From our first mumbled “There’s no room at the inn”, to our greatest oration, we make a thousand mistakes and learn a million lessons. So how do we get there? By practising of course! Performance skills are like any other: with careful and constant training they will improve, but with neglect and apathy they deteriorate. So how exactly do you maintain these skills between performances?

Obviously if you’re lucky enough to be in constant employment this will be less of an issue, as those performance muscles are being regularly flexed in warm-ups, rehearsals and performances. Equally, for those in theatre companies and collectives there is ample opportunity to polish your creative capabilities.

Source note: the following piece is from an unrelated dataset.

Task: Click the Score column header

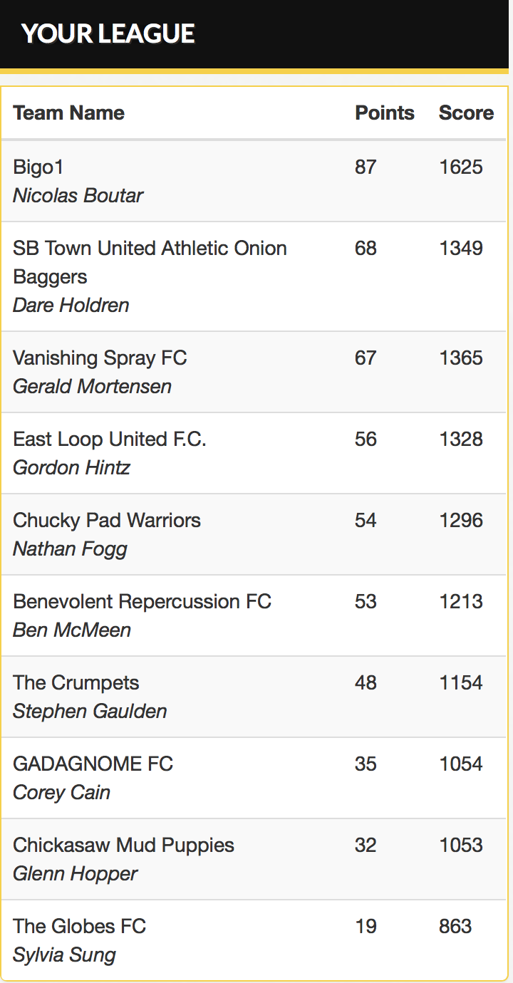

The most popular methods of honing skills will be a variety of courses; from week long to part-time, from masterclasses to workshops or weekly classes. Whilst these are a fantastic means of training, they’re not always cost effective. You can find some fantastic deals through a range of websites, the most notable in my neck of the woods being TheatreBristol.net and South West Acting Courses. The fact of the matter is, while workshops are perfect for introducing you to new methods or brushing up on old ones, they can be quite pricey if you’re just looking to maintain your skills on a daily or weekly basis.

On the other hand, there are a lot of venues (and not just theatres) making rehearsal spaces more available for general use. Mostly I imagine they’re used for rehearsals, R&D, and the aforementioned workshops. But I wondered if many individual artists are making use of them for personal training? Or are there other spaces that individuals can use without paying through the nose? I’m interested to know how other people go about keeping prepared for work in those inevitable stretches between employments that many of us face, without racking up the costs.

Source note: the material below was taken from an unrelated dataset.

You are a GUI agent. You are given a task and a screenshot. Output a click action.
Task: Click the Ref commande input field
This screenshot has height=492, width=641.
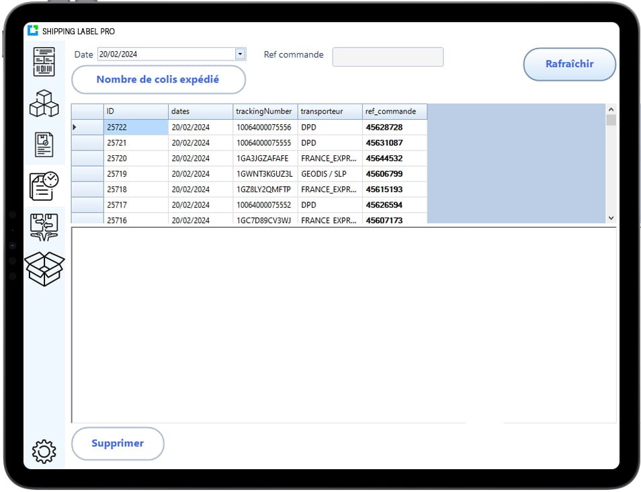[388, 56]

This is something I’ve been pondering for a while, in terms of my own practice. It’s all very well doing my research, reading volumes of plays and theoretical books, seeing new and old works and attending the odd workshop within my budget, but we all know that practical training is essential, and rehearsing in your bedroom mirror on your larry just doesn’t cut it! Theatre is a two-way process, so it makes sense to practise in this manner too.

I wondered about finding a partner, a fellow actor with whom to do my stuff, give and receive feedback, and bounce ideas off. But since speaking to a number of the artists who attended The Tobacco Factory and TheatreBristol.net’s ‘Open Space’, it’s become apparent that there are a lot of people looking for similar things: somewhere to practise, people to practise with, and people to advise and guide them in their creative development.

I’m now in talks with various organisations and individuals about establishing an opportunity to facilitate all three of the above, and am intrigued to know what other opportunities are already in existence and what format they take. If you’re part of something similar it would be great to hear all about it. Having looked online, I haven’t really come across anything that specifically caters for this on an artist-led basis, that isn’t within a theatre company and doesn’t involves long term membership payments etc. Perhaps I’m not looking in the right places.

I’m curious to know if people would be interested in group sessions that are purely for practise. If I were to say I had secured a regular space for performance practise, what would you want, need and expect from it? Or are regular classes and workshops all we need? Perhaps your answer will be to tell me to go back to my mirror… All the same, I look forward to hearing how you keep up your skills. After all, we’re all different.